Crown Estate GC 'Calling Out' Lawyers for Working Late
'It's incumbent on us to plan properly and avoid people working late,' says Rob Booth at the UK real estate giant.
February 24, 2020 at 06:43 AM
3 minute read
Crown Estate general counsel and company secretary Rob Booth is making a concerted effort to ensure the mental well-being of lawyers his company uses and says his team "calls out" law firms if they see lawyers recording time at unsocial hours.
Speaking with Legal Week, the U.K. arm of Law.com International, Booth highlighted the importance of "psychological safety" and said: "It's incumbent on us to plan properly and avoid people working late."
"What's happening on psychological safety, including mental well being, is a really big thing going forward," he added. "We've tried in our little panel context to do as much as we can. We want people working at their best."
The Crown Estate, a £14 billion U.K. real estate company that manages land owned by the U.K. monarch, uses firms including Hogan Lovells, Bryan Cave Leighton Paisner, CMS, Womble Bond Dickinson, Burges Salmon, Forsters and Cripps Pemberton Greenish.
"We spend a lot of time trying to lift the veil and see what's going on: it's difficult to see what law firms are really doing around mental health."
The comments are relatively rare and demonstrate the increasingly open debate on mental health within the legal industry.
Last September, a Legal Week survey of about 250 lawyers found nearly half had experienced mental health-related illnesses such as depression and stress due to their work.
Earlier this month a study by researchers at Birkbeck, University of London found Lawyers in England and Wales have poorer psychological well-being than the general English population.
Tech savvy
Booth also talked about the importance of the technological capabilities of his advisers.
He said Bryan Cave Leighton Paisner had particularly impressed him on the tech side, while Burges Salmon and Womble Bond Dickinson are doing some "interesting thinking" in the area, he cited.
"Efficiency is a big deal for us", he said. "It makes massive differences to how the panel performs."

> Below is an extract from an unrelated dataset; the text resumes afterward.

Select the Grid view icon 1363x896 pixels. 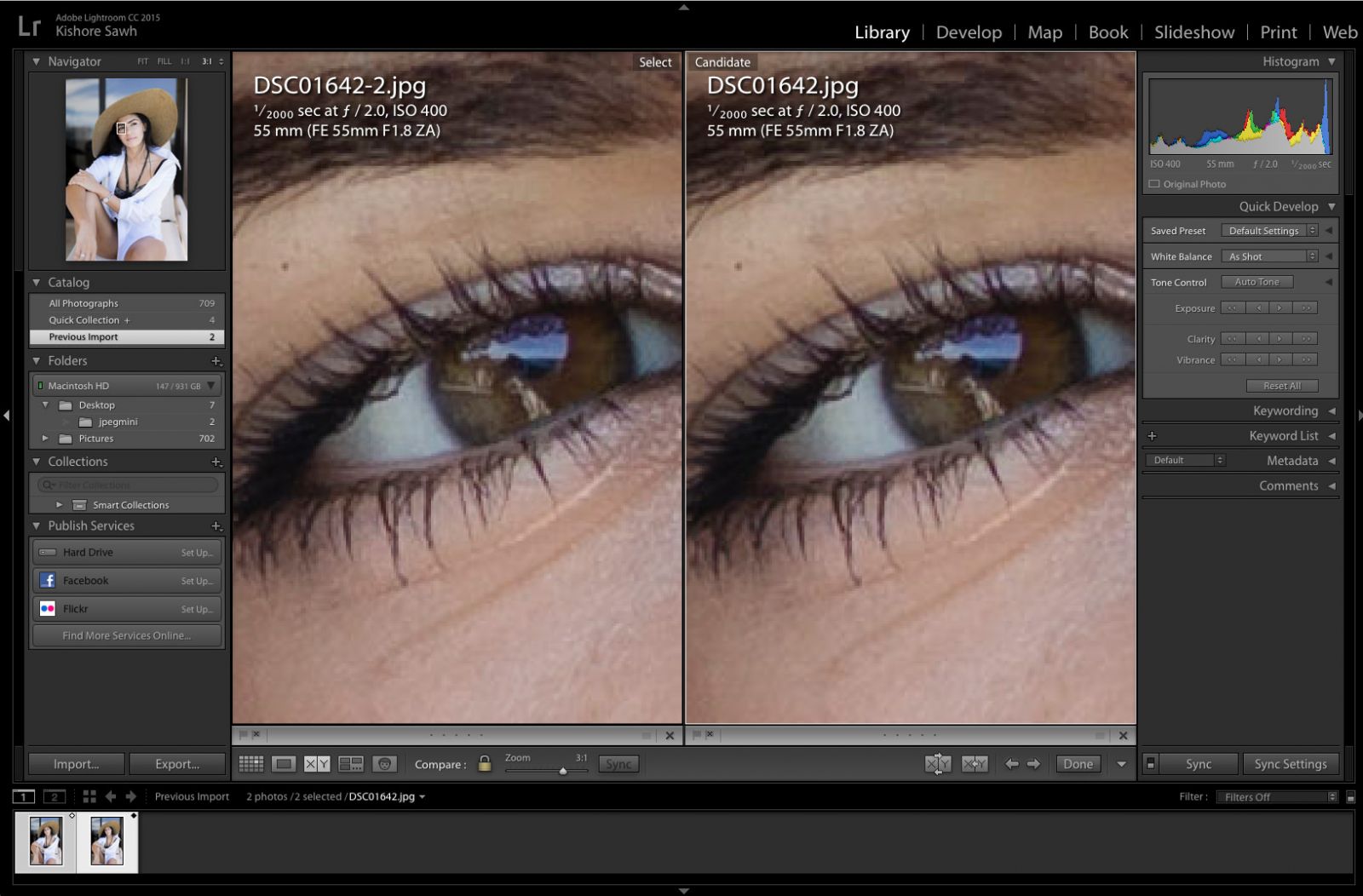250,764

In-house lawyers are still grappling with tech capabilities, with just 4% of in-house lawyers feeling their legal teams are "fit for purpose", according to research published by U.K. top 50 firm Irwin Mitchell on Tuesday.
Booth also expressed an interest in using more alternative legal service offerings and boutique firms.

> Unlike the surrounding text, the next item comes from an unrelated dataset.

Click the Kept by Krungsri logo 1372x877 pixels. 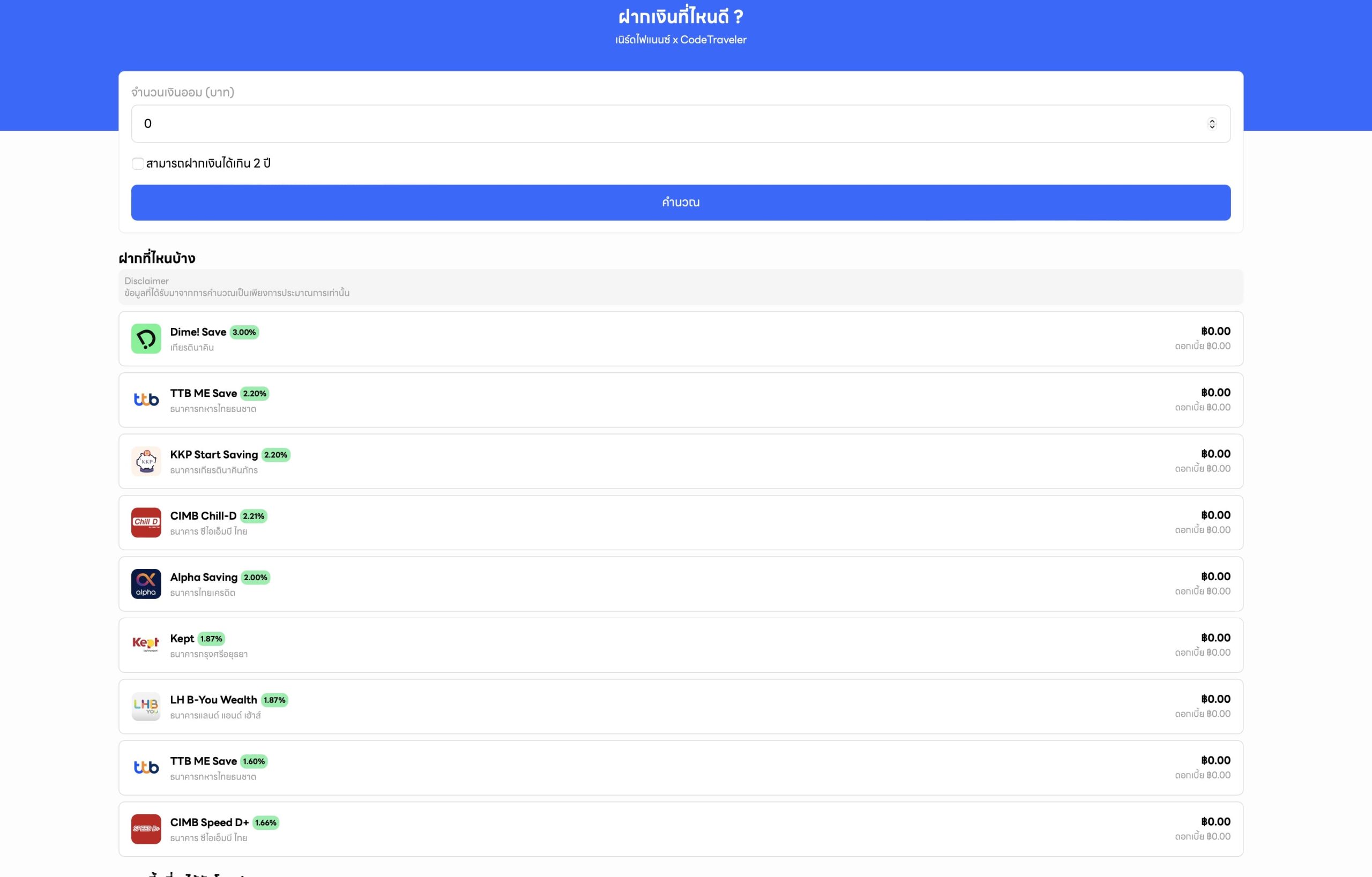point(146,644)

He said: "I am seeing trends of looking for angles where ALSPs can work within existing structures to enhance performance on big deals, due diligence exercises etc. I like that because I don't have to compromise."
He also said it was "interesting" that there was an "emergence of mostly boutique level firms" who put themselves forward to act as a hub or coordinator between ALSPs and law firms. He added he would "consider using boutique firms if we had short term demand on a really big deal".